____ Task material

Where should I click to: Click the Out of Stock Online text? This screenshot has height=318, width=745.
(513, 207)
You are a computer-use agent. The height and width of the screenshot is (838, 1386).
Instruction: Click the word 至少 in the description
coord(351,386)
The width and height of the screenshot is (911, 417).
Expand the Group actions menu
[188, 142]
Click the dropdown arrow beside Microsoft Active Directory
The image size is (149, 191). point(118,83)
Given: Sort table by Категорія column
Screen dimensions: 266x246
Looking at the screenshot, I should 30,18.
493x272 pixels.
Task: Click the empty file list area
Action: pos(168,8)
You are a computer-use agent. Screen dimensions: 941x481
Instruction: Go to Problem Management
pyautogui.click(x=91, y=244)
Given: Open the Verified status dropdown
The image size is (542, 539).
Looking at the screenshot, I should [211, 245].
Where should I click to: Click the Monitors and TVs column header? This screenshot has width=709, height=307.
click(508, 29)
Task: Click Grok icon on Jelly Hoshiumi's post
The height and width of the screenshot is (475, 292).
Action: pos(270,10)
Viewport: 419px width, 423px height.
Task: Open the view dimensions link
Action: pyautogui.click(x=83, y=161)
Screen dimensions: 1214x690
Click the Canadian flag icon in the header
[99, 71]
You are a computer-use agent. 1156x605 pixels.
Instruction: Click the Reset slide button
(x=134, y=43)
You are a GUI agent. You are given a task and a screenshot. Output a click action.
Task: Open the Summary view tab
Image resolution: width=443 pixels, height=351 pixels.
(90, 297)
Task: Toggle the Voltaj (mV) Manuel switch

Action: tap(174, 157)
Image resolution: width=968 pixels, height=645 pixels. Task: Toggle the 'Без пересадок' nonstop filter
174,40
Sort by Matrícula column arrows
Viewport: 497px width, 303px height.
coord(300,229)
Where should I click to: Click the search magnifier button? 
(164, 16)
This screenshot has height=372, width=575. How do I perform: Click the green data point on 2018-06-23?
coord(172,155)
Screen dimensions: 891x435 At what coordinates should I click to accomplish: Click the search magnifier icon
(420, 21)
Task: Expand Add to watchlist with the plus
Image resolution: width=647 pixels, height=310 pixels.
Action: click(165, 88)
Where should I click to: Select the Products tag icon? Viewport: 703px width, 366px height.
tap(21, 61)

________

◆ Task to complete
Copy out only the lines running from the beginning of the data to the line with "Given: Open the Verified status dropdown", both ends included.

◆ Answer to the exercise
Where should I click to: Click the Out of Stock Online text? This screenshot has height=318, width=745.
(513, 207)
You are a computer-use agent. The height and width of the screenshot is (838, 1386).
Instruction: Click the word 至少 in the description
coord(351,386)
The width and height of the screenshot is (911, 417).
Expand the Group actions menu
[188, 142]
Click the dropdown arrow beside Microsoft Active Directory
The image size is (149, 191). point(118,83)
Given: Sort table by Категорія column
Screen dimensions: 266x246
Looking at the screenshot, I should 30,18.
493x272 pixels.
Task: Click the empty file list area
Action: pos(168,8)
You are a computer-use agent. Screen dimensions: 941x481
Instruction: Go to Problem Management
pyautogui.click(x=91, y=244)
Given: Open the Verified status dropdown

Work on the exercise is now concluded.